A petition for a writ of mandamus to require the granting of a permit to erect a building could not be maintained while there still was pending an appeal by the petitioner from the refusal of the permit to a board constituted by an ordinance to hear such an appeal.
PETITION, filed in the Supreme Judicial Court for the county of Middlesex on February 18, 1938, for a writ of mandamus.
The case was reported by Donahue, J.
S. R. Wrightington, for the petitioner.
G. E. Constantino, for the respondents, submitted a brief.
LUMMUS, J. This is a petition by a landowner for a writ of mandamus to require the respondent board of aldermen of Medford to approve its application for a permit to build on its land a building to be used as a retail market to serve the motoring public, and not to change the zoning classification of the land from a heavy industrial area to a general residence area in which building for business purposes would be forbidden; and to require the respondent building commissioner to grant a permit so to build.
No contention was or is made by the respondents that the proposed building would violate any existing law, ordinance or regulation. The board of aldermen, to which the application was referred by the building commissioner, declined to approve it and denied it. The building commissioner exercised no independent judgment, but "in accordance with this decision" of the board of aldermen informed the petitioner that its application for a permit to build "is hereby refused."
The single justice found that the facts were as stated in the report of an auditor, and reported the case without decision. The writer of this opinion would be willing to decide the merits of the controversy upon the facts reported, but a majority of the court think that the general rule ought to be applied that mandamus cannot be invoked while another remedy exists. Bellevue Hotel Co. v. Building Commissioner of Boston, 299 Mass. 73 . Godfrey v. Building Commissioner of Boston, 263 Mass. 589 , 593. Bancroft v. Building Commissioner of Boston, 257 Mass. 82 , 86. McLaughlin v. Mayor of Cambridge, 253 Mass. 193 , 199.
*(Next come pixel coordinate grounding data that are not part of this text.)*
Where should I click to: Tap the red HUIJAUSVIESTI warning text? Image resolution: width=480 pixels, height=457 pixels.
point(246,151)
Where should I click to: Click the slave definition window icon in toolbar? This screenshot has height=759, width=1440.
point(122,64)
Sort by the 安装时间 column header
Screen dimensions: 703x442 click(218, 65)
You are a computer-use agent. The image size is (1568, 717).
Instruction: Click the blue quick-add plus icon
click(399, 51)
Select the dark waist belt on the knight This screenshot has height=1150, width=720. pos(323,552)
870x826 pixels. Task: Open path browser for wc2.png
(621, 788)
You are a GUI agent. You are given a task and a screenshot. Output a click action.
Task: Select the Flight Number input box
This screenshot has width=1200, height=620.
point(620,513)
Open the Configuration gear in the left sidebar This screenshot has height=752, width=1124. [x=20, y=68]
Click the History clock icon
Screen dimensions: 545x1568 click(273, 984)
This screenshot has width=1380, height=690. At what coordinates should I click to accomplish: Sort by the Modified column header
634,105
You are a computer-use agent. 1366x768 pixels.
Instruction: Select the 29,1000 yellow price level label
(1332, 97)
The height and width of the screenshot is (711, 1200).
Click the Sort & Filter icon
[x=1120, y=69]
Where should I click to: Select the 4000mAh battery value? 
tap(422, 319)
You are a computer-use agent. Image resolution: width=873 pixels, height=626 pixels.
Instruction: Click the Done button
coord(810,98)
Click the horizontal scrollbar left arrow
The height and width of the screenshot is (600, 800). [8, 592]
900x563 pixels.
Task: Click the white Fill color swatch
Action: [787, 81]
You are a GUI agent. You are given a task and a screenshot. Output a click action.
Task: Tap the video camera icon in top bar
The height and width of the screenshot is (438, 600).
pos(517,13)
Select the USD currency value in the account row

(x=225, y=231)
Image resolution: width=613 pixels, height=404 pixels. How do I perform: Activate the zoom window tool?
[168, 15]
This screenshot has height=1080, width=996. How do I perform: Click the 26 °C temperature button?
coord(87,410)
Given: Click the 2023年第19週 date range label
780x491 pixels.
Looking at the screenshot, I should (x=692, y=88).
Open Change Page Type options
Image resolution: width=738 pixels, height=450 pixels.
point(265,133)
The record before us does not show the authority under which the city enacted the building ordinance in question, but we suppose it was G.L. (Ter. Ed.) c. 143, Section 3, authorizing
ordinances and by-laws regulating the "inspection, materials, construction, alteration, repair, height, area, location and use of buildings and other structures." The ordinance required "every person intending to erect any building" to apply to the building commissioner for a permit to erect it. If the building "is intended to be used for a mercantile or business purpose," the application "may, if deemed advisable by the commissioner, be referred to the board of aldermen for approval, before being granted." A further provision created a board of appeal, and declared: "An applicant for a permit hereunder whose application has been refused, may appeal therefrom within thirty days to said Board." Although the practical construction of this provision has been to limit the right of appeal to decisions of the building commissioner made without reference to the board of aldermen, we are unable to see from the fragments of the ordinance put before us why the right of appeal should be so limited. The petitioner took the precaution of appealing to the board of appeal. It must pursue that remedy before coming to this court upon a petition for a writ of mandamus.